Production of high quality coffee has traditionally involved selective hand-harvesting of prime coffee cherry over several months. The labour required to do this has generally restricted coffee production to countries with low labour costs.
Background to Machine-Harvesting in Australia:
Machine-harvesters were developed in Brazil to remove tree-dried cherry in a one pass harvesting operation. Australian coffee pioneers in North Queensland were the first producers in the world to attempt to commercially produce a premium quality, wet-processed coffee from machine-harvested cherries. However, growers had difficulty in synchronising crop ripening, and the harvesters demonstrated little selectivity and poor overall performance. Much of the ripe cherry was left on the trees and the harvested fruit often contained large proportions of immature cherry, resulting in quality problems in the final product. In addition, the low work rates usually achieved and the high capital cost of the harvester made harvesting an expensive process.

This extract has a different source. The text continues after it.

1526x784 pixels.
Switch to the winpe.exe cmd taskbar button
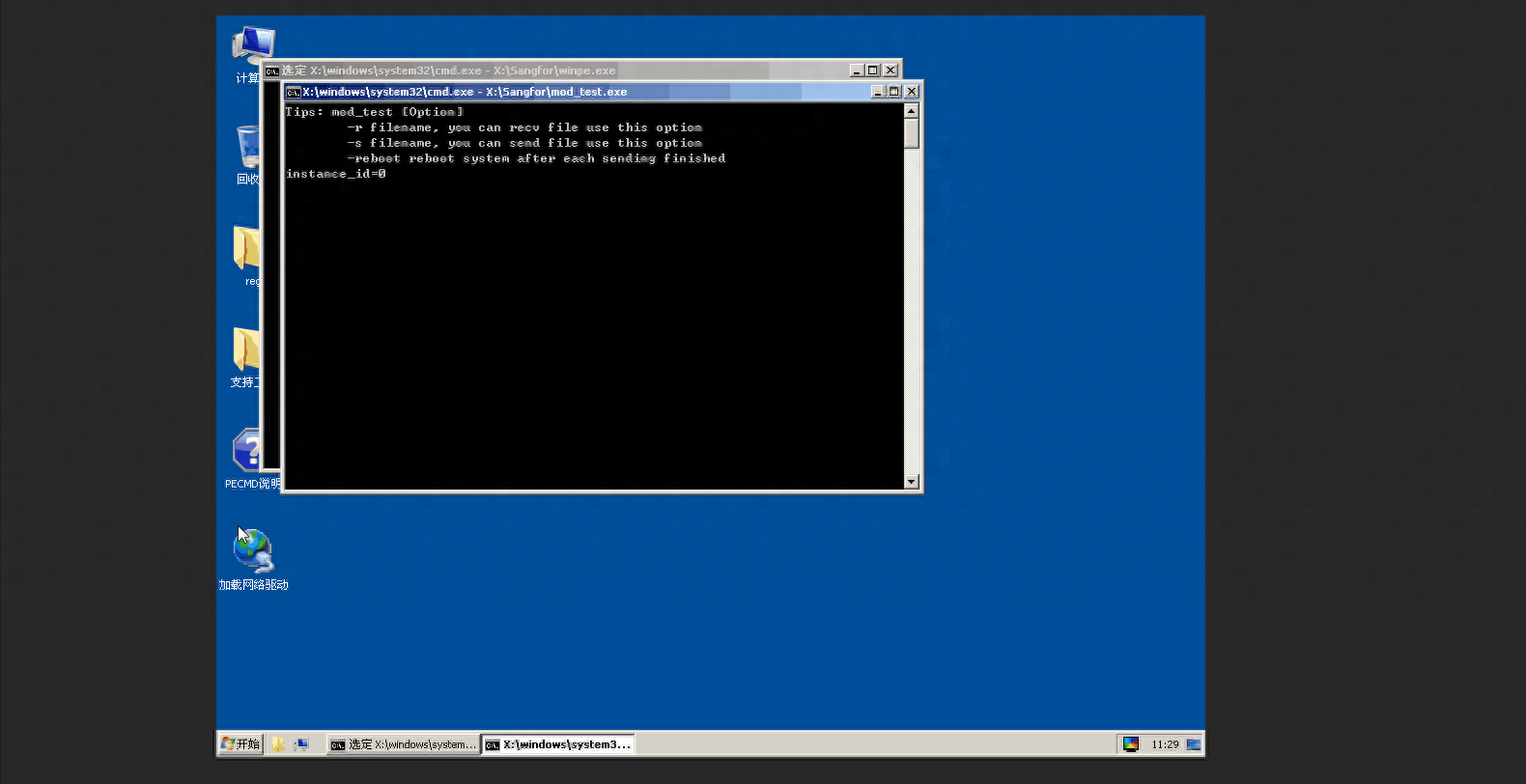[x=403, y=744]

To address these problems, research on machine-harvesting of coffee was undertaken as part of the coffee research and development program. The initial aim of the program was to enhance the performance of the harvesters by improving selectivity, improving ripe cherry removal, reducing tree damage during harvest and reducing operating costs. Later the program included another objective: to maximise recovery of prime cherry by manipulating harvest timing using novel techniques. Since then, significant advances have been made in machine-harvesting of coffee. The use of high speed filming and high speed data logging, together with a study tour and an investigation of international developments, led to the launching of a prototype light weight, self-propelled harvester. The design of the shakers in this machine incorporated several major changes.

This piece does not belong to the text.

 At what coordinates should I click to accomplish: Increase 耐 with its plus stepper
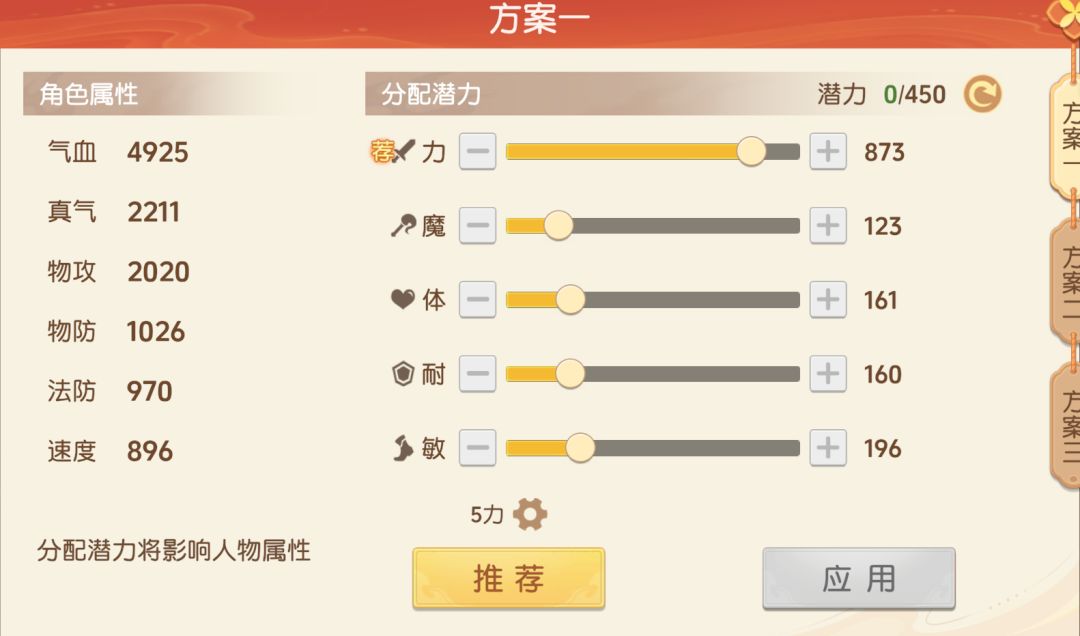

On the basis of this machine’s demonstrated performance, machine-harvesting is now competitive with hand-harvesting, almost irrespective of labour costs, providing the crop can be managed to achieve acceptable maturity synchronisation.
Further developments in management techniques, such as flowering synchronisation and layer harvesting, will enhance the recovery of prime cherry. We anticipate that machine-harvesting technology will develop rapidly as mechanised harvesting becomes accepted among coffee growers world-wide.